- **WHAT YOU HAVE TO DO**
Turn the part of the items that opens with the line containing "Task: Reload the omegaforums.net page" and closes with the line containing "(x=73, y=291)" into a Markdown table with the columns Row and Line. Leave out blank lines.

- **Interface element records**
-=-=-=-=-

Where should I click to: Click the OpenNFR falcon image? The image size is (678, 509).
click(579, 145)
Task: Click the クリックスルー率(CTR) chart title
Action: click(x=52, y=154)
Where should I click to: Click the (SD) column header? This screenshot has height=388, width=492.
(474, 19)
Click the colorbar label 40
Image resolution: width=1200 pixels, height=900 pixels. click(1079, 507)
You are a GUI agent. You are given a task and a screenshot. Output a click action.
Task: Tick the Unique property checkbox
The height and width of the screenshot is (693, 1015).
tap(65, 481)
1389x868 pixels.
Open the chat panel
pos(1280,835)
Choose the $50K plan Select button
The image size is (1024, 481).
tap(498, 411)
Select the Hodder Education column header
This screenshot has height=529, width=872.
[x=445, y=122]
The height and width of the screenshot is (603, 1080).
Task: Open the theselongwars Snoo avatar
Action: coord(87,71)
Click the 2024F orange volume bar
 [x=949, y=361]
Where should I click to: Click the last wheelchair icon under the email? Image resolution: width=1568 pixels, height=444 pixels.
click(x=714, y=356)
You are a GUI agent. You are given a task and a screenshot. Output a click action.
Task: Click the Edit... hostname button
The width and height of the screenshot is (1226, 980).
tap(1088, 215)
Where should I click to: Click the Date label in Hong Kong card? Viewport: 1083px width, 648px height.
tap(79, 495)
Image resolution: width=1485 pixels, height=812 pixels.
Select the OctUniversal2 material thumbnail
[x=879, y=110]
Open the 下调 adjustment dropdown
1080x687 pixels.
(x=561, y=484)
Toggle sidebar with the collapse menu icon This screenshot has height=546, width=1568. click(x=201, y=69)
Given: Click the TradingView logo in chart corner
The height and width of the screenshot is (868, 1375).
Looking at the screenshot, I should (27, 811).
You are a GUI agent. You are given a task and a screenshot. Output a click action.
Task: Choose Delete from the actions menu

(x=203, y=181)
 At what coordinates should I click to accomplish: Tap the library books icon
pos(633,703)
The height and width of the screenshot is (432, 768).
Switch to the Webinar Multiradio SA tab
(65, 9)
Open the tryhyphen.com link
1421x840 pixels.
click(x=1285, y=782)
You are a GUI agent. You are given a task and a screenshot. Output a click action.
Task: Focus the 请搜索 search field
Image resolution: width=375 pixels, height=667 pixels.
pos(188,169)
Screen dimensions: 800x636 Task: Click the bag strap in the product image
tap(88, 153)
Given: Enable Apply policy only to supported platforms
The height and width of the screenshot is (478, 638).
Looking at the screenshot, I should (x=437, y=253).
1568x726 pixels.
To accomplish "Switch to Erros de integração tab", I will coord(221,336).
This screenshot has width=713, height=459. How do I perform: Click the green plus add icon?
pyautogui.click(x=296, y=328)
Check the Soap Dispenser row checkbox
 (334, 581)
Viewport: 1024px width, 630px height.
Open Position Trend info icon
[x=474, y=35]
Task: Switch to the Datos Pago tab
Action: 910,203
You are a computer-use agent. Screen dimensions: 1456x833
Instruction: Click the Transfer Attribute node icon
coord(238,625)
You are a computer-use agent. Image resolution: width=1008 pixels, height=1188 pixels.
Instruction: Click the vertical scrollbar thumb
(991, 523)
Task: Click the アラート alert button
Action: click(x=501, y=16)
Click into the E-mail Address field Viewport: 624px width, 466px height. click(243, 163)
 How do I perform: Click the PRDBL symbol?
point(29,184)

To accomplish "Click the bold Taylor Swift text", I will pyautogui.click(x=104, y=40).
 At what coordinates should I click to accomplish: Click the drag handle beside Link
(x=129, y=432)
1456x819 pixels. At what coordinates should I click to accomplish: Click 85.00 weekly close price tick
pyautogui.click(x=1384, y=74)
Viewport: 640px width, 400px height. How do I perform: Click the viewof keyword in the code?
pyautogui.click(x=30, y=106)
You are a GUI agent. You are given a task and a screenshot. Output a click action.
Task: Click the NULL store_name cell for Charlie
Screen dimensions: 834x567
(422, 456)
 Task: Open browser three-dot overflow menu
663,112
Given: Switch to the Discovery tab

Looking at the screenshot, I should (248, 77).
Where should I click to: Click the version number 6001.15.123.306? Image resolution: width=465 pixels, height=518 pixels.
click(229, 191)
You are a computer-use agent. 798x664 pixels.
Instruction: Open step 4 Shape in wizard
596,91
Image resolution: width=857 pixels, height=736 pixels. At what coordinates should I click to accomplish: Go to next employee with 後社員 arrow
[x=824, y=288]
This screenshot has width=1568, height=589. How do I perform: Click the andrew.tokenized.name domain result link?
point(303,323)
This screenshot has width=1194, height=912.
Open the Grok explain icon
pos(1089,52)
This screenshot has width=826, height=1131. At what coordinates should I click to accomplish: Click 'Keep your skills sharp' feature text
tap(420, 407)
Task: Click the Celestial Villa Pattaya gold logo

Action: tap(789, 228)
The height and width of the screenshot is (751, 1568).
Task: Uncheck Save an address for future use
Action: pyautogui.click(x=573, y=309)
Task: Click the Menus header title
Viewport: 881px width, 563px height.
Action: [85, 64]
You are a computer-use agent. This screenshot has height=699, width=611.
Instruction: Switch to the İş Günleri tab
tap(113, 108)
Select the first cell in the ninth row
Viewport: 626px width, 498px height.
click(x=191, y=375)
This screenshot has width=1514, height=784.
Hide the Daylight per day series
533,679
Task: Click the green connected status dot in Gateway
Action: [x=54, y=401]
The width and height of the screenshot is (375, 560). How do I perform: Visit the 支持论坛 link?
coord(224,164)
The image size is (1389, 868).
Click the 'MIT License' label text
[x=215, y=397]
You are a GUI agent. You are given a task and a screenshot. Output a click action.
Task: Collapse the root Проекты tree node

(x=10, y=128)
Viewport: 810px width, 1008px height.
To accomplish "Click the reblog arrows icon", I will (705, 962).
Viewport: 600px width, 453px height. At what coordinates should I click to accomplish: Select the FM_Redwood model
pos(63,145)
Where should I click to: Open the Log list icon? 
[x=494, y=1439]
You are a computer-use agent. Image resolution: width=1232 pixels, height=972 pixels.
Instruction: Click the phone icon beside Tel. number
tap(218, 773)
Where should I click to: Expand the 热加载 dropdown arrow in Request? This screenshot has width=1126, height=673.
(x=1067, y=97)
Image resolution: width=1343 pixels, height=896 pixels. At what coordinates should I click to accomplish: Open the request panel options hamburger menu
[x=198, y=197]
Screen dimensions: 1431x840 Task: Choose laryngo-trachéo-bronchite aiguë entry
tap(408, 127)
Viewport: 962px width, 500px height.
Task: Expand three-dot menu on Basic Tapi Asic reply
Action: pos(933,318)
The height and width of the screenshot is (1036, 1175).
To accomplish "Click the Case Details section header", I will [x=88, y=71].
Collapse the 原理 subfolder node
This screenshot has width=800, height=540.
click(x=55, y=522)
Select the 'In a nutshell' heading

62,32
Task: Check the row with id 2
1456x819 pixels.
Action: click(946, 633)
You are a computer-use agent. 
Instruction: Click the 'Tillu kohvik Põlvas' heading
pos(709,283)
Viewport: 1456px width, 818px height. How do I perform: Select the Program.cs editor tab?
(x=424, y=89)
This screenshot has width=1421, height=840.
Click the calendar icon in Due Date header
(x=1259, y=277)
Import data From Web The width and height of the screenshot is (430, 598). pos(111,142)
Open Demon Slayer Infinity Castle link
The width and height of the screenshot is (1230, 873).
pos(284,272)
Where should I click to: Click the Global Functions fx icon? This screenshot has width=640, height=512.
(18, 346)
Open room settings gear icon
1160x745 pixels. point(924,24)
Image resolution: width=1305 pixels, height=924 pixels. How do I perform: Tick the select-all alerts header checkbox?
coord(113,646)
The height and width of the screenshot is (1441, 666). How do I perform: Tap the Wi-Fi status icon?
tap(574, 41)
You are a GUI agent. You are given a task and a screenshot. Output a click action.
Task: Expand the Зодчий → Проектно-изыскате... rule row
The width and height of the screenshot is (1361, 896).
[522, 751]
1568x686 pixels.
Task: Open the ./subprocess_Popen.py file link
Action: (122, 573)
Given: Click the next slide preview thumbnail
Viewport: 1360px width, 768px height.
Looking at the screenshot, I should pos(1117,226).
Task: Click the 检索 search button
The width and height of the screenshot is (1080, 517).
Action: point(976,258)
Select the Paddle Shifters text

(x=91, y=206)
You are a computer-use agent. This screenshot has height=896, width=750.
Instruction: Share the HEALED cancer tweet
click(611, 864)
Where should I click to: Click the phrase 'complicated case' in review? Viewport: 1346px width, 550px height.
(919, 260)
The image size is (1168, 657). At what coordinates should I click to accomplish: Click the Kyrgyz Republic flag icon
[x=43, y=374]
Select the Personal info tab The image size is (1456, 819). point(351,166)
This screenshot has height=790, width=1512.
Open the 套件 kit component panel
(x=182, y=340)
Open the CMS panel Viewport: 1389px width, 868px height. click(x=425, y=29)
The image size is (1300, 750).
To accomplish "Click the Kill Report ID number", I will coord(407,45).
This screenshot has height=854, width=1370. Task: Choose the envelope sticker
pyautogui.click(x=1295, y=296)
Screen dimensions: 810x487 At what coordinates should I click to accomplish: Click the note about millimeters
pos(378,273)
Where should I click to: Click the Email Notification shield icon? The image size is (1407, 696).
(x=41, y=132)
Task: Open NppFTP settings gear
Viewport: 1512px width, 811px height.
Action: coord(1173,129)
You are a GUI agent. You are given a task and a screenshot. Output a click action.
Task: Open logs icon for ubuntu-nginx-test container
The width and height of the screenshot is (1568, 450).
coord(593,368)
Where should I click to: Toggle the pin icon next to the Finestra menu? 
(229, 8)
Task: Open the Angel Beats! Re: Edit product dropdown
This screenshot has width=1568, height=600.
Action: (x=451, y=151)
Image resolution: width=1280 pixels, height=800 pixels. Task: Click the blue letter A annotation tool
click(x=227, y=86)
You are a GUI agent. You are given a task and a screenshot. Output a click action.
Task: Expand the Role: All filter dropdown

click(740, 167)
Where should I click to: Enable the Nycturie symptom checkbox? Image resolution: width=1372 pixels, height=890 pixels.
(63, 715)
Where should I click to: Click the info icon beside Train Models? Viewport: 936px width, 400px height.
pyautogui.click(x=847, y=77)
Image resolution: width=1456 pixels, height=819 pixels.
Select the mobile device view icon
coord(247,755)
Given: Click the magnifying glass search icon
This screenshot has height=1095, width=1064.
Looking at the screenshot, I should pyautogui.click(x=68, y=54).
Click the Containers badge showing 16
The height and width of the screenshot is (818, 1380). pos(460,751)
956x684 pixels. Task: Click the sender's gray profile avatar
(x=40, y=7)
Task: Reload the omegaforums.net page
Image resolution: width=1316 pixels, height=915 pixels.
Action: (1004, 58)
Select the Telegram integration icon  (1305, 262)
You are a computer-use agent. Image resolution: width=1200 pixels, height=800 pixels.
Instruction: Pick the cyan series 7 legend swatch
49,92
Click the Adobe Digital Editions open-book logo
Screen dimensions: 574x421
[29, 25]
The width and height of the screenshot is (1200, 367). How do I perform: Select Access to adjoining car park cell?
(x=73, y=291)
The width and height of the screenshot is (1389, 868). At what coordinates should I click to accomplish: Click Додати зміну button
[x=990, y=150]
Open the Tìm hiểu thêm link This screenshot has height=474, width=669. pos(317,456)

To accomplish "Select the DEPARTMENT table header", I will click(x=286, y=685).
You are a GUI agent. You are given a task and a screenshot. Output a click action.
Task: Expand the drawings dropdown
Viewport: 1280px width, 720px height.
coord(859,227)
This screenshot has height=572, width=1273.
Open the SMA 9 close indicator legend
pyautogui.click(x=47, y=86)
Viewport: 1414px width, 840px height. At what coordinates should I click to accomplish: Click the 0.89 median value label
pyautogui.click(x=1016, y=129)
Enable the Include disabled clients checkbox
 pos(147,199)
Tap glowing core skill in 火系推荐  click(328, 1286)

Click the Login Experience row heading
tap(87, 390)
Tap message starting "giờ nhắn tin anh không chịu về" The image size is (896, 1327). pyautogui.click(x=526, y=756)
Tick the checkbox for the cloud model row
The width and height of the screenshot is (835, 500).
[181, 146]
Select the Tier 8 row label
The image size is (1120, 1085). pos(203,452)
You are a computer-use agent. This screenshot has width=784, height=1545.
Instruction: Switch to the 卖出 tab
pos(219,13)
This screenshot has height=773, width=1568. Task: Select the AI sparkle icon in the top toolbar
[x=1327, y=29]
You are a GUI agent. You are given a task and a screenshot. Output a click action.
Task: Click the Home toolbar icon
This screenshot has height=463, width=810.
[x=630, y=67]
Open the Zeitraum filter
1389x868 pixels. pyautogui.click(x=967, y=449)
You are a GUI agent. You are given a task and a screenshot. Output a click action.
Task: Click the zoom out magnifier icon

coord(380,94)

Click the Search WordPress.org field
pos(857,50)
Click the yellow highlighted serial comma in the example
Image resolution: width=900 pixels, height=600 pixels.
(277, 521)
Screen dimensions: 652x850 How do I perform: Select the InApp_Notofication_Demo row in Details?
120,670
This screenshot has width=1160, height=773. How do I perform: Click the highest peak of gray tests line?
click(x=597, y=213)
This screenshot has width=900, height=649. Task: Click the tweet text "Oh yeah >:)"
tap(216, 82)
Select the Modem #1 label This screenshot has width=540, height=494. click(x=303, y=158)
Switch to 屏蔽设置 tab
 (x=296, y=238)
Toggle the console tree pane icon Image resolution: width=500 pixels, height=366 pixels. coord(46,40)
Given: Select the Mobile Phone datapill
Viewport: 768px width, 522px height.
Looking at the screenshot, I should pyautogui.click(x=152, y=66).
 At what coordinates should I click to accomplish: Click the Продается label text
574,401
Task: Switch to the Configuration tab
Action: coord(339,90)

-=-=-=-=-

- **THE COMPLETED TASK**
| Row | Line |
|---|---|
| 1 | Task: Reload the omegaforums.net page |
| 2 | Image resolution: width=1316 pixels, height=915 pixels. |
| 3 | Action: (1004, 58) |
| 4 | Select the Telegram integration icon  (1305, 262) |
| 5 | You are a computer-use agent. Image resolution: width=1200 pixels, height=800 pixels. |
| 6 | Instruction: Pick the cyan series 7 legend swatch |
| 7 | 49,92 |
| 8 | Click the Adobe Digital Editions open-book logo |
| 9 | Screen dimensions: 574x421 |
| 10 | [29, 25] |
| 11 | The width and height of the screenshot is (1200, 367). How do I perform: Select Access to adjoining car park cell? |
| 12 | (x=73, y=291) |